Люди по большей части самолюбивы, беспонятны, легкомысленны, невежественны, упрямы; старая истина, которую всё-таки не худо повторить.
А. С. Пушкин – В. А. Давыдову, 1824 г.
Я появился на свет за 2 года и 7 месяцев до 22 июня 1941 года в городе Витебске в Белоруссии.
Собирался стать «генелалом» – это по рассказам моего брата Миши. Он был старше меня на 6 лет..
Однако военная карьера не задалась: дослужился лишь до ефрейтора (одна лычка) в армии.
В первые же дни войны бомбили Витебск. Отца отправили на фронт.
Мама закрыла квартиру на ключ. Все были уверены, что это ненадолго, что немцев скоро выкинут из страны, что «от тайги до британских морей Красная армия всех сильней».
Наш первый эшелон из вагонов-телятников разбомбили. Всё это, конечно, по рассказам мамы и брата.
Я помню отдельные эпизоды с четырёх – пяти лет. Это уже в «глубинке» Марийской республики в селе Мари-Турек, куда мы приехали впятером: мама с двумя детьми, бабушка и дедушка. В эти дни бабушка научила меня читать. Это было на русской печке под потолком, на полатях, в тепле. А зимы в этих краях суровые – резко континентальный климат.
Мои впечатления Мари-Турекского детства эпизодичны и бессистемны. Таким же (само собой) и будет этот запоздалый дневник. Может быть так и назвать эти записи. Нет, пожалуй, скучновато. Посмотрим.
Надеюсь, что у этих записок будут хотя бы немногочисленные читатели.
Мари- Турек это райцентр примерно в 120 км от столицы – Йошкар-Олы.
Мама работала машинисткой в отделе МВД.
Запомнилось очень ярко: В комнату вошёл нищий без стука. Попросил поесть. Чистили картошку. Протянули ему несколько очищенных картофелин. Он тут же с хрустом съел одну. Картошка и была главной спасительницей у всех.
Очистки сушили и мололи на мельнице. Из этой муки пекли лепёшки. Там на мельнице было страшно. Помню провал в полу, квадратный и там в глубине провала что-то живое, рычащее – это жернова. Дед вскоре после этих лепёшек умер.
Мы остались вчетвером.
Меня отдали в детский сад, Мишка пошёл в школу.
В непролазную грязь Мишке на его ботинки сверху обували лапти с местного рынка. Лапти были с бечёвками-перевязками, что давало гарантии от потери обуви в вязкой грязи.
Мне давали с собой доп-паёк – картофельную запеканку, домашнюю. Дети в саду обступали меня и тянули руки. Доставалось мне в итоге немного.
Нам, как и другим эвакуированным, выделили по нескольку грядок. Я помню уже отчётливо: пригласил соседских девчонок «на морковку». Они изрядно подёргали нашу морковь на грядках.
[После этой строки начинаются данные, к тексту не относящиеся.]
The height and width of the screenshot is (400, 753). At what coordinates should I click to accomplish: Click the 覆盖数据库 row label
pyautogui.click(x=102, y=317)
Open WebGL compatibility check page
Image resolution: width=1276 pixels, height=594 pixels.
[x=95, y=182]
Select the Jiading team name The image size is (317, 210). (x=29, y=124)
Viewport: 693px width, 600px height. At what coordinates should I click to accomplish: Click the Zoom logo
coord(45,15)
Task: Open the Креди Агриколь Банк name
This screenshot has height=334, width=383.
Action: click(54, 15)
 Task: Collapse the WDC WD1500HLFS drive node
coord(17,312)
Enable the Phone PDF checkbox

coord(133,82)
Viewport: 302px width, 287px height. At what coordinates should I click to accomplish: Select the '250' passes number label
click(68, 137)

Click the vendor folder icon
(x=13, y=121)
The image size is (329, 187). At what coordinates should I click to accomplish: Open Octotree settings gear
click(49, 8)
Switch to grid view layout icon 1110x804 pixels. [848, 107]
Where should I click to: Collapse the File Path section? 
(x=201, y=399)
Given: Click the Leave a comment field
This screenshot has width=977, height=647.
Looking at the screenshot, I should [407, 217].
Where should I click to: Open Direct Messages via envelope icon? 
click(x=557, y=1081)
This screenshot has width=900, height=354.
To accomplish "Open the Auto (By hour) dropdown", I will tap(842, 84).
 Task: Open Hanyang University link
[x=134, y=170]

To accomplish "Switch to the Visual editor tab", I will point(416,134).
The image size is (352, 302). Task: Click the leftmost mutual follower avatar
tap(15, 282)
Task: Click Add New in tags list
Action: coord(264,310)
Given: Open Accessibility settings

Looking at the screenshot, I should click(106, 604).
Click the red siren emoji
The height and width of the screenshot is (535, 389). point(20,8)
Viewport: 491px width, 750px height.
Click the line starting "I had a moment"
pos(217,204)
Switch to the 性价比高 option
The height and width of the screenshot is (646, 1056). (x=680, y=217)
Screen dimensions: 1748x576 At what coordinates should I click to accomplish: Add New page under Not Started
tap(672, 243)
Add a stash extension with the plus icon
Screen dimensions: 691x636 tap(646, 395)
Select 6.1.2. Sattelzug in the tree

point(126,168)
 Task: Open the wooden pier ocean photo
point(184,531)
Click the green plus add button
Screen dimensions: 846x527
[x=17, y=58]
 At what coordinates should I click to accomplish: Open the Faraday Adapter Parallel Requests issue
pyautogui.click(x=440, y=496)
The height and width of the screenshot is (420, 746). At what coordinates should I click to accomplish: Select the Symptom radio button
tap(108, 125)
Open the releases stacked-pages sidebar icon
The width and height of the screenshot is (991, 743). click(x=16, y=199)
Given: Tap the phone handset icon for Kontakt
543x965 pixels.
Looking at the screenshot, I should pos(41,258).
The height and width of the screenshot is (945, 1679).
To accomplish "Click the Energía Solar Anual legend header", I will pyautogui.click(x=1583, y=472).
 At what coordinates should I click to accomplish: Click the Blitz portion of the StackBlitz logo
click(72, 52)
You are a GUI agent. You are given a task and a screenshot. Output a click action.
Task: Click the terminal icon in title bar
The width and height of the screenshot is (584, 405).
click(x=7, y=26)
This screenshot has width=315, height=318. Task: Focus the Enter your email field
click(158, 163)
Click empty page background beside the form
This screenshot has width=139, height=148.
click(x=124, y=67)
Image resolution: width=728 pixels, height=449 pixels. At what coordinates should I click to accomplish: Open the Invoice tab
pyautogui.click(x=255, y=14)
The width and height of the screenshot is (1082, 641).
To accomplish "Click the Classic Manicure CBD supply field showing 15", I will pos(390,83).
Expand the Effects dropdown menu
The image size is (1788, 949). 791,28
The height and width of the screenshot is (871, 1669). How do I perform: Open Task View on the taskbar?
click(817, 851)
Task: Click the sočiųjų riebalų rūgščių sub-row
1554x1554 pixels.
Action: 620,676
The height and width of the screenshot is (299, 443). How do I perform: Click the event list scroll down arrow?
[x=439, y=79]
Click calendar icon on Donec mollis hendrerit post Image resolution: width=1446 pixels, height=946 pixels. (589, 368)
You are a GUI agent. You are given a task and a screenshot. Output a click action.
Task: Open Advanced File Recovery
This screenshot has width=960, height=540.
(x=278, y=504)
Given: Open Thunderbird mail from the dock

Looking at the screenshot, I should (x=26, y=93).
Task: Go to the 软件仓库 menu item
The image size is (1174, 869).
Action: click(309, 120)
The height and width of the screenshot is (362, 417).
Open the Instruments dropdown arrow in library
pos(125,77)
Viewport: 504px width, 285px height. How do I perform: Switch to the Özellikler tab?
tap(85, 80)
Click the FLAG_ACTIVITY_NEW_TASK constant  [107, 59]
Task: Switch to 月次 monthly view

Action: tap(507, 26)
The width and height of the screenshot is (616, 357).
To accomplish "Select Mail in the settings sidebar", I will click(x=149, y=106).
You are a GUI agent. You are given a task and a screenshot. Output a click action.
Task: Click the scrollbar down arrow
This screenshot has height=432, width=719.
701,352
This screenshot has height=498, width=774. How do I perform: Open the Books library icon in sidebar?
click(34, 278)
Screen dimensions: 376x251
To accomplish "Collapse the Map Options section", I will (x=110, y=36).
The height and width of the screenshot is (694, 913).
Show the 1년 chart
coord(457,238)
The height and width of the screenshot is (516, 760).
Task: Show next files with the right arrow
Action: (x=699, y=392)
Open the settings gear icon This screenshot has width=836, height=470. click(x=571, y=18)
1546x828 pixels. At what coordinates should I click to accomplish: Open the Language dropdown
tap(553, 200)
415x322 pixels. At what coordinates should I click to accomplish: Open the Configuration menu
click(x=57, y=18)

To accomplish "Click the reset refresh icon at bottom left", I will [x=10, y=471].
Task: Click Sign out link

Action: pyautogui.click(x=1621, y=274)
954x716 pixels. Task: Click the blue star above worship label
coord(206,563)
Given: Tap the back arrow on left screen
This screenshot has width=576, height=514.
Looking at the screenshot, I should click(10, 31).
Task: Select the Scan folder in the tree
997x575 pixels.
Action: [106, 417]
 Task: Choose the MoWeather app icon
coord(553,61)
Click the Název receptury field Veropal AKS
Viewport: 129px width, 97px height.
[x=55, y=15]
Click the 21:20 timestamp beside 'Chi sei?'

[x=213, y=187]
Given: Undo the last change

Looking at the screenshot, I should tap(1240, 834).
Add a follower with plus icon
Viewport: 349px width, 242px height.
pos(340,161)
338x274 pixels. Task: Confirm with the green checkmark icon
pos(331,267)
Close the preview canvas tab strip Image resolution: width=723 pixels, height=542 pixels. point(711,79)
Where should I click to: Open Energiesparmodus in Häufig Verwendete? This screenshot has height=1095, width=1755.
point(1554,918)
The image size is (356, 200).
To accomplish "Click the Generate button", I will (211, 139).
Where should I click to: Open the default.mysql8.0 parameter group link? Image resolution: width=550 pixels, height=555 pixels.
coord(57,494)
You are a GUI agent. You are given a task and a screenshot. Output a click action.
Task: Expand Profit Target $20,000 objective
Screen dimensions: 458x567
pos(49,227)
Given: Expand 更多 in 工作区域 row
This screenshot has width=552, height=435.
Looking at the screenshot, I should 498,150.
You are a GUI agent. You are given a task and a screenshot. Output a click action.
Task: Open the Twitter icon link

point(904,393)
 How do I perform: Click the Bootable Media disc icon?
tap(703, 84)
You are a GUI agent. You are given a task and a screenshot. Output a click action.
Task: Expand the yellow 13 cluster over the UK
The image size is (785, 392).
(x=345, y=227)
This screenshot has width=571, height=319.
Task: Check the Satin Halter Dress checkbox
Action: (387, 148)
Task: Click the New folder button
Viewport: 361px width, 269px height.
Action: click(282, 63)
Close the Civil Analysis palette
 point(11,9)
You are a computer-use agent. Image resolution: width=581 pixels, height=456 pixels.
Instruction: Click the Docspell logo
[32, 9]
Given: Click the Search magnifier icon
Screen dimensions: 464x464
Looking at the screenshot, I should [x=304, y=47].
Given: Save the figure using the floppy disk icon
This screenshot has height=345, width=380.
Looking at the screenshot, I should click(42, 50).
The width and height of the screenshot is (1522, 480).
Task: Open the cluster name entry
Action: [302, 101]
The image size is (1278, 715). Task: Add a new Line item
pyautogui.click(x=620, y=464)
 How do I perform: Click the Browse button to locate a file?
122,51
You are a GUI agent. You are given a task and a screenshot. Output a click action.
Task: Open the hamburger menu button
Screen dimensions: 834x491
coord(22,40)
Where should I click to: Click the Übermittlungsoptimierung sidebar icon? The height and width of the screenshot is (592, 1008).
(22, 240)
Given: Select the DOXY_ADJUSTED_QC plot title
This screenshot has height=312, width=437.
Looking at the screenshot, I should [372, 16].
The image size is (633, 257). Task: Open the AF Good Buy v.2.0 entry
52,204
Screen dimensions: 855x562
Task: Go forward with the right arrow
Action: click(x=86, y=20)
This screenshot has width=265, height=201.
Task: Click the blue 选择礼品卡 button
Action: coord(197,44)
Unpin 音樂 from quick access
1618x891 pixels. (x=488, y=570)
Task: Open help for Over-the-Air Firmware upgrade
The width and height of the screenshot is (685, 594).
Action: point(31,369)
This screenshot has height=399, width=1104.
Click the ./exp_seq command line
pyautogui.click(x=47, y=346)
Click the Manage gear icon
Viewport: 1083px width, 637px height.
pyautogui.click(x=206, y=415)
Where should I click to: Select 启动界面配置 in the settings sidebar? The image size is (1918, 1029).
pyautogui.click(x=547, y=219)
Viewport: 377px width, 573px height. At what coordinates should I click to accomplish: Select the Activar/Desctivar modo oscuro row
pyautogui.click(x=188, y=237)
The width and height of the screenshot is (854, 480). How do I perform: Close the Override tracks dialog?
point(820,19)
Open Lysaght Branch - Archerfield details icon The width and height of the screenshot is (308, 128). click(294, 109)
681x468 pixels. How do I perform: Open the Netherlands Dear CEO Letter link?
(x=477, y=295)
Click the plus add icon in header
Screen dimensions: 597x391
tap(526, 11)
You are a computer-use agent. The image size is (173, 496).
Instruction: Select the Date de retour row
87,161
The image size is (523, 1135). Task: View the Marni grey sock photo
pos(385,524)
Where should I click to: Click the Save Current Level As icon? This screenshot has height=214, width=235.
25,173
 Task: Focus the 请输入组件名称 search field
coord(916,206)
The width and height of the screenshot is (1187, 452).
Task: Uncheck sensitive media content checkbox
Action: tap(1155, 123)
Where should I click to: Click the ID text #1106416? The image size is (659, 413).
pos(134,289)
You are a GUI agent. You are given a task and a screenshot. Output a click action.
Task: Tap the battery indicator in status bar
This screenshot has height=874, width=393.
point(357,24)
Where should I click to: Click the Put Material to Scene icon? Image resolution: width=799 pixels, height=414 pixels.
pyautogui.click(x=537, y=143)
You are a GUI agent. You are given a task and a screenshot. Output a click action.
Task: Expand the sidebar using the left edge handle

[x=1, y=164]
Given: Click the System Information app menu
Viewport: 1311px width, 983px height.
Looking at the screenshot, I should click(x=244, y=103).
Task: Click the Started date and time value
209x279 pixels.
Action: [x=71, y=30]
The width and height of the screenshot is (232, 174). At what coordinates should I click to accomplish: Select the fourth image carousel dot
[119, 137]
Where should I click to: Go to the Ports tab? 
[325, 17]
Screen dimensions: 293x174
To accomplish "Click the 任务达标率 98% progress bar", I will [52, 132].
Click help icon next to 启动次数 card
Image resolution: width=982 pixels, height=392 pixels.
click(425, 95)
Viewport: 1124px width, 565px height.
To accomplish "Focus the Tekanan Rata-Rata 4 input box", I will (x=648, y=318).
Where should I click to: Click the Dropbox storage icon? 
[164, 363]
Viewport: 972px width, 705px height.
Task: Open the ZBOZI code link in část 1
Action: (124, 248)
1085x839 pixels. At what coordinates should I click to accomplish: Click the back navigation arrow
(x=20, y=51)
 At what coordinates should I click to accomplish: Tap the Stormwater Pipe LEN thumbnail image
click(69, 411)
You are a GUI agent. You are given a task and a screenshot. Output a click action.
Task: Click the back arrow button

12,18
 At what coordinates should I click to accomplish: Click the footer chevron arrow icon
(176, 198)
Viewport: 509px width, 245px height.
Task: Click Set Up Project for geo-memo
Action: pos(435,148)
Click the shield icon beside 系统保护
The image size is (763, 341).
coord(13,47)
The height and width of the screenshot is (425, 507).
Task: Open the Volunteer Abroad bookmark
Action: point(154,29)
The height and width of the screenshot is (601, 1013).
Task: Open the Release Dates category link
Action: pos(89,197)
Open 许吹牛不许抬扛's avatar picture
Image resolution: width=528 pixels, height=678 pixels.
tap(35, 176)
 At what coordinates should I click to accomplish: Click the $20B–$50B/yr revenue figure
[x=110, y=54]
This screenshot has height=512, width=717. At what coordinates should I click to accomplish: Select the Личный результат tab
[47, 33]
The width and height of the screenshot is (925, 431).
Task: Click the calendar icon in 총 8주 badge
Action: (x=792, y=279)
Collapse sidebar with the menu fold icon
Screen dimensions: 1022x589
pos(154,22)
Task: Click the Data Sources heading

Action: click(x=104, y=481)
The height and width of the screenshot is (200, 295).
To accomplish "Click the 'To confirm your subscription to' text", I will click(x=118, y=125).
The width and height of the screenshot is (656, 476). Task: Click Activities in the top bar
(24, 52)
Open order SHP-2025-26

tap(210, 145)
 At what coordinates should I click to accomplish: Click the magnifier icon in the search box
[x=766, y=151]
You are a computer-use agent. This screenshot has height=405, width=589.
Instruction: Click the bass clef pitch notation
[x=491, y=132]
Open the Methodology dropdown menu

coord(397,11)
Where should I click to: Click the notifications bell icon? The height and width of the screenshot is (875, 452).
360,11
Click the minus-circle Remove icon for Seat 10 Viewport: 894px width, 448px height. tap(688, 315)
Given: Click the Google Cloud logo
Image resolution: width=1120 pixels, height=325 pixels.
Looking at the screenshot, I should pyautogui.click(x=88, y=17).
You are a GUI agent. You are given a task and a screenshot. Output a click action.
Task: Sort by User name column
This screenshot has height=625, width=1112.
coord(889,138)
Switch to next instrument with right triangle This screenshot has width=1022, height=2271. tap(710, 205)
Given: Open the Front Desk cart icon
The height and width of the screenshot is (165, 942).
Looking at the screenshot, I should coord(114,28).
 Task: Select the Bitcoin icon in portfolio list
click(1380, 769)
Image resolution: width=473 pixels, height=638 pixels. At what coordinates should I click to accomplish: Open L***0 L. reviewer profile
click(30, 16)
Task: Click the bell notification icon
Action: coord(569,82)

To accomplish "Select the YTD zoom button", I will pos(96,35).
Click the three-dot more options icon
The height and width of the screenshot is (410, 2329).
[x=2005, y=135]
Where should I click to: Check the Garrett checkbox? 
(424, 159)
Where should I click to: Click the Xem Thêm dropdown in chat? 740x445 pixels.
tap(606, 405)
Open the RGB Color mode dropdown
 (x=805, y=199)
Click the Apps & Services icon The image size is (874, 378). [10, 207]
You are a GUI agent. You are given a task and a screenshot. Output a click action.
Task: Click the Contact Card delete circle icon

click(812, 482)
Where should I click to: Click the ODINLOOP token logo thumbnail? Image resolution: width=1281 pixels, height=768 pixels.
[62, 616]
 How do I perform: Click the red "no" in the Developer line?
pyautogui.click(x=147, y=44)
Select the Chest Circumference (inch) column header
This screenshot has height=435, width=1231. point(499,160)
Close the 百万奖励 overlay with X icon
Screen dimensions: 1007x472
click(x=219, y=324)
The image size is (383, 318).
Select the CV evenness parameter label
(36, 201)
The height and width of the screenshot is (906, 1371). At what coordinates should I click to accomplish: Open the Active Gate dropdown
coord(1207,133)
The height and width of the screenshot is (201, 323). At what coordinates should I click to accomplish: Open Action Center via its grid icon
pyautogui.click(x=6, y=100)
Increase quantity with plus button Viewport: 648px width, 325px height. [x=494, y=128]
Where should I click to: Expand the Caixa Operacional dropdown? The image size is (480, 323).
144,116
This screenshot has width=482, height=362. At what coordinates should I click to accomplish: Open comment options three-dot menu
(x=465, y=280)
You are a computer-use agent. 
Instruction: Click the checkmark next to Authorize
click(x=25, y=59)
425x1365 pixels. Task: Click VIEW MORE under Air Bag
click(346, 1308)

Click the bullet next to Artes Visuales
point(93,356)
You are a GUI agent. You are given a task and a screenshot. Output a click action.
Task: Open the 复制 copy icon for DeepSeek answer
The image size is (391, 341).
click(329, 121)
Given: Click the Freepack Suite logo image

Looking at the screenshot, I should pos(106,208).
Мою щедрость дома не оценили, восторга не было.
На соседних грядках пахали такие же эвакуированные из Белоруссии, как и мы. И как-то мы услышали напевное: -Нехама имела второе письмо, а Ви? (имелось в виду «А Вы?»). Мой брат всегда был пересмешником, часто передразнивал эту еврейскую интонацию и повторял эту фразу. А смысл её прост: имели ли мы письмо с фронта, как везучая Нехама.
Помню: мама несла меня через какую-то речку или ручей подмышкой. Доски или жерди качались и прогибались. Было страшно над этой «стремниной».
Было бы несправедливо не вспомнить умницу-кошку. Она просилась во двор, тянула и царапала одеяло у спящей бабушки. А возвращалась через форточку. Вероятно, влезала по углу бревенчатой вязки дома.
В Мари-Туреке я впервые узнал, что такое обман (жульничество?), причём предельно наглядно: дома обнаружили, что в колобке масла с рынка была скрыта картофелина.
Вот, пожалуй, и всё из этого времени, что удержала память.
Мы начали собираться в Йошкар-Олу, куда перевели маму.
Мама была хорошей «скоростной» машинисткой и владела редкой профессией стенографистки. Это была замена магнитофонам – скоростная запись речи за докладчиком условными знаками, заменяющими слоги.
Маме присвоили офицерское звание и перевели в МГБ, что и спасло нас от нищеты. Нас было трое, как в то время говорили, иждивенцев.
Ехали в Йошкар-Олу на «полуторке». Я на коленях у мамы, брат с бабушкой на скамейке в кузове. Машина то и дело глохла. Шофёр терпеливо чистил карбюратор и ни разу не употребил матерной брани. Это тоже чудо, потому и отпечаталось в памяти.